*TO DO*
Set down all the records below, word for word.
____
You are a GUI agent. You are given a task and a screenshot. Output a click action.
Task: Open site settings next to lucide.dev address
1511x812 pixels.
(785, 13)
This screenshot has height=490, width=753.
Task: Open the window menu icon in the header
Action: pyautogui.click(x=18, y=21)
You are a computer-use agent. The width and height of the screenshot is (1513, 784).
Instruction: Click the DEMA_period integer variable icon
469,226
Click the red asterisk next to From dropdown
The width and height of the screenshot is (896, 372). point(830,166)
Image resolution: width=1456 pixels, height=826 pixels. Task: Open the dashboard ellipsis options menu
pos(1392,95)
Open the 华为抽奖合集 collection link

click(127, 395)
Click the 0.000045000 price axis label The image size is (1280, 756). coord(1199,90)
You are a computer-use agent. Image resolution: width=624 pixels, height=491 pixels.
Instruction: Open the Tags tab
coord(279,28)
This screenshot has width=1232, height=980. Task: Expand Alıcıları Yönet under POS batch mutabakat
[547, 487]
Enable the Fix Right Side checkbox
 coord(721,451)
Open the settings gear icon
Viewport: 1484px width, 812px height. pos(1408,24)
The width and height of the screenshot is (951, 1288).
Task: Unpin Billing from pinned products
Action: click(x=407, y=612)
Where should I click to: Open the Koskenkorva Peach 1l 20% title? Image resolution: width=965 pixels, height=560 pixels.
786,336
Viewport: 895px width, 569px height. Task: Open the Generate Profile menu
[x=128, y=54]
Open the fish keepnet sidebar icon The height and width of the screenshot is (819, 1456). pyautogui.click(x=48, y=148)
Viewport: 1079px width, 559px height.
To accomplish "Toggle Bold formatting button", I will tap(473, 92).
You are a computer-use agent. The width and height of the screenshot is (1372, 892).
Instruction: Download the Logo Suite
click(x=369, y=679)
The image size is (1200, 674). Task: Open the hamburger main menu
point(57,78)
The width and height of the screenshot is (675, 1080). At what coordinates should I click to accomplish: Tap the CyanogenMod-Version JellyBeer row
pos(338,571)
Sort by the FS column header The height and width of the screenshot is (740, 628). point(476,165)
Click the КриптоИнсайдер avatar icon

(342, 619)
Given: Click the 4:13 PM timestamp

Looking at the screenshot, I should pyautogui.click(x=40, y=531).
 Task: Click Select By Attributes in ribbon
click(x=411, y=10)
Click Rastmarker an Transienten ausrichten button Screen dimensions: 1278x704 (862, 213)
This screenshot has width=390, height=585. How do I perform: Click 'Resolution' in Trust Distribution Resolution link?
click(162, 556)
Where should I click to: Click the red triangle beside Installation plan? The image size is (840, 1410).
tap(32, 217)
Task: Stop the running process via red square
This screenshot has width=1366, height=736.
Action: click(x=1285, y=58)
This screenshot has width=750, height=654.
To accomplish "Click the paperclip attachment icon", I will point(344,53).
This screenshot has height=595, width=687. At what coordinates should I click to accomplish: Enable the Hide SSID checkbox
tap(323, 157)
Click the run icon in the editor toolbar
____
*WRITTEN REPLY*
You are a GUI agent. You are given a task and a screenshot. Output a click action.
Task: Open site settings next to lucide.dev address
1511x812 pixels.
(785, 13)
This screenshot has height=490, width=753.
Task: Open the window menu icon in the header
Action: pyautogui.click(x=18, y=21)
You are a computer-use agent. The width and height of the screenshot is (1513, 784).
Instruction: Click the DEMA_period integer variable icon
469,226
Click the red asterisk next to From dropdown
The width and height of the screenshot is (896, 372). point(830,166)
Image resolution: width=1456 pixels, height=826 pixels. Task: Open the dashboard ellipsis options menu
pos(1392,95)
Open the 华为抽奖合集 collection link

click(127, 395)
Click the 0.000045000 price axis label The image size is (1280, 756). coord(1199,90)
You are a computer-use agent. Image resolution: width=624 pixels, height=491 pixels.
Instruction: Open the Tags tab
coord(279,28)
This screenshot has width=1232, height=980. Task: Expand Alıcıları Yönet under POS batch mutabakat
[547, 487]
Enable the Fix Right Side checkbox
 coord(721,451)
Open the settings gear icon
Viewport: 1484px width, 812px height. pos(1408,24)
The width and height of the screenshot is (951, 1288).
Task: Unpin Billing from pinned products
Action: click(x=407, y=612)
Where should I click to: Open the Koskenkorva Peach 1l 20% title? Image resolution: width=965 pixels, height=560 pixels.
786,336
Viewport: 895px width, 569px height. Task: Open the Generate Profile menu
[x=128, y=54]
Open the fish keepnet sidebar icon The height and width of the screenshot is (819, 1456). pyautogui.click(x=48, y=148)
Viewport: 1079px width, 559px height.
To accomplish "Toggle Bold formatting button", I will tap(473, 92).
You are a computer-use agent. The width and height of the screenshot is (1372, 892).
Instruction: Download the Logo Suite
click(x=369, y=679)
The image size is (1200, 674). Task: Open the hamburger main menu
point(57,78)
The width and height of the screenshot is (675, 1080). At what coordinates should I click to accomplish: Tap the CyanogenMod-Version JellyBeer row
pos(338,571)
Sort by the FS column header The height and width of the screenshot is (740, 628). point(476,165)
Click the КриптоИнсайдер avatar icon

(342, 619)
Given: Click the 4:13 PM timestamp

Looking at the screenshot, I should pyautogui.click(x=40, y=531).
 Task: Click Select By Attributes in ribbon
click(x=411, y=10)
Click Rastmarker an Transienten ausrichten button Screen dimensions: 1278x704 (862, 213)
This screenshot has width=390, height=585. How do I perform: Click 'Resolution' in Trust Distribution Resolution link?
click(162, 556)
Where should I click to: Click the red triangle beside Installation plan? The image size is (840, 1410).
tap(32, 217)
Task: Stop the running process via red square
This screenshot has width=1366, height=736.
Action: click(x=1285, y=58)
This screenshot has width=750, height=654.
To accomplish "Click the paperclip attachment icon", I will point(344,53).
This screenshot has height=595, width=687. At what coordinates should I click to accomplish: Enable the Hide SSID checkbox
tap(323, 157)
Click the run icon in the editor toolbar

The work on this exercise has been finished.